LDI: Localized Data Imputation for Text-Rich Tables
Soroush Omidvartehrani, Davood Rafiei
TL;DR
This work tackles missing value imputation in text-rich tables, where dependencies are implicit and data are heterogeneous. It introduces LDI, a framework that identifies a localized subset of informative attributes and representative tuples to condition a Large Language Model, enabling accurate, scalable, and interpretable imputations. Empirical results show that attribute- and tuple-selection within LDI yields state-of-the-art performance across four real-world datasets, with notable improvements in accuracy and explainability, and robustness to varying missingness levels; the approach also works with small local LLMs, underscoring practicality. The availability of code and data supports reproducibility and adoption in real-world data management tasks, with clear directions for extending dependency discovery and explainability in future work.
Abstract
Missing values are pervasive in real-world tabular data and can significantly impair downstream analysis. Imputing them is especially challenging in text-rich tables, where dependencies are implicit, complex, and dispersed across long textual fields.

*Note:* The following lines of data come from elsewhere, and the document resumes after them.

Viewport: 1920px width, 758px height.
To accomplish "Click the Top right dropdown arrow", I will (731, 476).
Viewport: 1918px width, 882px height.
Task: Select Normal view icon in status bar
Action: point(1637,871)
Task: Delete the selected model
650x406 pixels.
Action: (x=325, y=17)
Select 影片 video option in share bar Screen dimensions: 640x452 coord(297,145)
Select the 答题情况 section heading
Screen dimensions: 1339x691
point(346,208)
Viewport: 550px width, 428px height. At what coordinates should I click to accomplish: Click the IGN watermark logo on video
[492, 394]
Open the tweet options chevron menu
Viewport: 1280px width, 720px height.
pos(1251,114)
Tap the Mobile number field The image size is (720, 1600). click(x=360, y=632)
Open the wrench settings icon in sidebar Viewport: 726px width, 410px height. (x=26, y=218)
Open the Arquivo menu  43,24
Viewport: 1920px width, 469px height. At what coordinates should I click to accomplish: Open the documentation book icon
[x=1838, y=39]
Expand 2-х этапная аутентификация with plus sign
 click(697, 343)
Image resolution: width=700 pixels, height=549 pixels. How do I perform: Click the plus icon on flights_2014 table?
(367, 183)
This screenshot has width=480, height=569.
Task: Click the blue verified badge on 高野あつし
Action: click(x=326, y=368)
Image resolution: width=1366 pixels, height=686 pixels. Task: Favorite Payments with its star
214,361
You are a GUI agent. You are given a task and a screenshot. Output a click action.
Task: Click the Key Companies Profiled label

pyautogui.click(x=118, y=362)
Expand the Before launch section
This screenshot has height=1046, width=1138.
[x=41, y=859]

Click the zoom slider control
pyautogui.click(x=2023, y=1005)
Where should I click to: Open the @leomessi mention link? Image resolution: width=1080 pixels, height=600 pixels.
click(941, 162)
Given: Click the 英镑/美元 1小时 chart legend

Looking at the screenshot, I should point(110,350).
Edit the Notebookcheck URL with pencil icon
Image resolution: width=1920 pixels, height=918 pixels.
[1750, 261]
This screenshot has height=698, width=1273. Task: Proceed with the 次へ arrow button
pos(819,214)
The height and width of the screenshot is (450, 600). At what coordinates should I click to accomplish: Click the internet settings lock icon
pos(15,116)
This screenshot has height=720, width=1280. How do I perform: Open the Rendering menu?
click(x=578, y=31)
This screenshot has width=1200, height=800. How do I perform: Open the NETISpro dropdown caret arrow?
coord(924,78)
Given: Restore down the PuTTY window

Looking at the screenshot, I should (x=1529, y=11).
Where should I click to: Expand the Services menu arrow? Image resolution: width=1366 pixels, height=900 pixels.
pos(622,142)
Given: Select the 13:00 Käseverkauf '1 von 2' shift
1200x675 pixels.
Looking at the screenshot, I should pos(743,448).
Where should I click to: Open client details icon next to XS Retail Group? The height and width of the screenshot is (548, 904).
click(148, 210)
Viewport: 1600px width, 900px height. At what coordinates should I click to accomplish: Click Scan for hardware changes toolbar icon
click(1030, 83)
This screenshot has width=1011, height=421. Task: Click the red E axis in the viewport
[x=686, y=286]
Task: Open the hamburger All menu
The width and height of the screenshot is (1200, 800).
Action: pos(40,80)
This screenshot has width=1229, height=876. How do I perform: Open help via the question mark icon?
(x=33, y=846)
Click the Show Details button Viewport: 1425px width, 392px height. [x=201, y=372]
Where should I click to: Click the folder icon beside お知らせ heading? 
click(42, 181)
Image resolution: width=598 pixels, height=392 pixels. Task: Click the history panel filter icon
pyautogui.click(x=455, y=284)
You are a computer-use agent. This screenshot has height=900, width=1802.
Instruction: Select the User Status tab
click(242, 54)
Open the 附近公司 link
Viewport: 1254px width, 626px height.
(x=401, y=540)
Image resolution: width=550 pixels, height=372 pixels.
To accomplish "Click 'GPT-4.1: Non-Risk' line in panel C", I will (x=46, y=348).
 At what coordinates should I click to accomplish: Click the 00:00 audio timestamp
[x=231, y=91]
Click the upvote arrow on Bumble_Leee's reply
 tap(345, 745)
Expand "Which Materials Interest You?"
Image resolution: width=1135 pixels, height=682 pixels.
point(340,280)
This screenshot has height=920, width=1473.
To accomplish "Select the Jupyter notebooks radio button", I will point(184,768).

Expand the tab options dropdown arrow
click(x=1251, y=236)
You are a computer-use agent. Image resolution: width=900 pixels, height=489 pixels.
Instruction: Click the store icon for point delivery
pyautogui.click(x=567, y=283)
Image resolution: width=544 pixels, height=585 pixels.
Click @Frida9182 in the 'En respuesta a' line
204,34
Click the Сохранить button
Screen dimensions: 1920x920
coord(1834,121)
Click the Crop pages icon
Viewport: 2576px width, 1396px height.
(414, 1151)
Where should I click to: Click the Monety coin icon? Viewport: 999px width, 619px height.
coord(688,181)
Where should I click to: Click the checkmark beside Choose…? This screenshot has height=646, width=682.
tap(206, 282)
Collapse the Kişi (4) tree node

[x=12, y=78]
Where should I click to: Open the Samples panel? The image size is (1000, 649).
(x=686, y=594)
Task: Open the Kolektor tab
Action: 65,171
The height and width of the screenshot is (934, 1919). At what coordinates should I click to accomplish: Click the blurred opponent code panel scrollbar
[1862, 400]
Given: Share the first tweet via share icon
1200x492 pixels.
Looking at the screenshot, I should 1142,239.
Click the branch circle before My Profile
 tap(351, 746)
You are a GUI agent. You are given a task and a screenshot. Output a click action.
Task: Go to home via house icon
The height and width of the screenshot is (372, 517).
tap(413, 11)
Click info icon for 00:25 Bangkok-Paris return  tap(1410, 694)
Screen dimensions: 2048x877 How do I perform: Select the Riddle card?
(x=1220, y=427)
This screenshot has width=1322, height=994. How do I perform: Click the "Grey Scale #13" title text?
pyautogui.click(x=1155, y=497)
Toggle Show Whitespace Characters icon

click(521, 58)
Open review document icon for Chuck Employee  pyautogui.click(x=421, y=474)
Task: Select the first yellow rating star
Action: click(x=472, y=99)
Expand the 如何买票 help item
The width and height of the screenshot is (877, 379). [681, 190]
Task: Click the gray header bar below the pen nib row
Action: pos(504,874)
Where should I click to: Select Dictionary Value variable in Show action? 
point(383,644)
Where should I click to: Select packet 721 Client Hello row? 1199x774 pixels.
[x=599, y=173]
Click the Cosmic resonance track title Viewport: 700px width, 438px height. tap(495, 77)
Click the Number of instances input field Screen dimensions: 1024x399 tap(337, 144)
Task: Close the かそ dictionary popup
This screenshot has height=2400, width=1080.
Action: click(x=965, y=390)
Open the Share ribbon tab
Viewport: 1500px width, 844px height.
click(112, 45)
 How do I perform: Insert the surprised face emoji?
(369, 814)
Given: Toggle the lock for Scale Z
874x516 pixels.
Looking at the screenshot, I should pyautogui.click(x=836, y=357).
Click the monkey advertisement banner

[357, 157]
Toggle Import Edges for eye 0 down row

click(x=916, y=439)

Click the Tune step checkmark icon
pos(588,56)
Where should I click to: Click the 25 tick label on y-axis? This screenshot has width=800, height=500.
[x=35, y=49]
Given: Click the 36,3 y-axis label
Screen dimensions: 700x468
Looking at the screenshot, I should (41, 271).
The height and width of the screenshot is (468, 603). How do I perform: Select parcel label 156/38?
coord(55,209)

Recent work has explored using Large Language Models (LLMs) for data imputation, yet existing approaches typically process entire tables or loosely related contexts, which can compromise accuracy, scalability, and explainability. We introduce LDI, a novel framework that leverages LLMs through localized reasoning, selecting a compact, contextually relevant subset of attributes and tuples for each missing value. This targeted selection reduces noise, improves scalability, and provides transparent attribution by revealing which data influenced each prediction. Through extensive experiments on real and synthetic datasets, we demonstrate that LDI consistently outperforms state-of-the-art imputation methods, achieving up to 8% higher accuracy with hosted LLMs and even greater gains with local models. The improved interpretability and robustness also make LDI well-suited for high-stakes data management applications.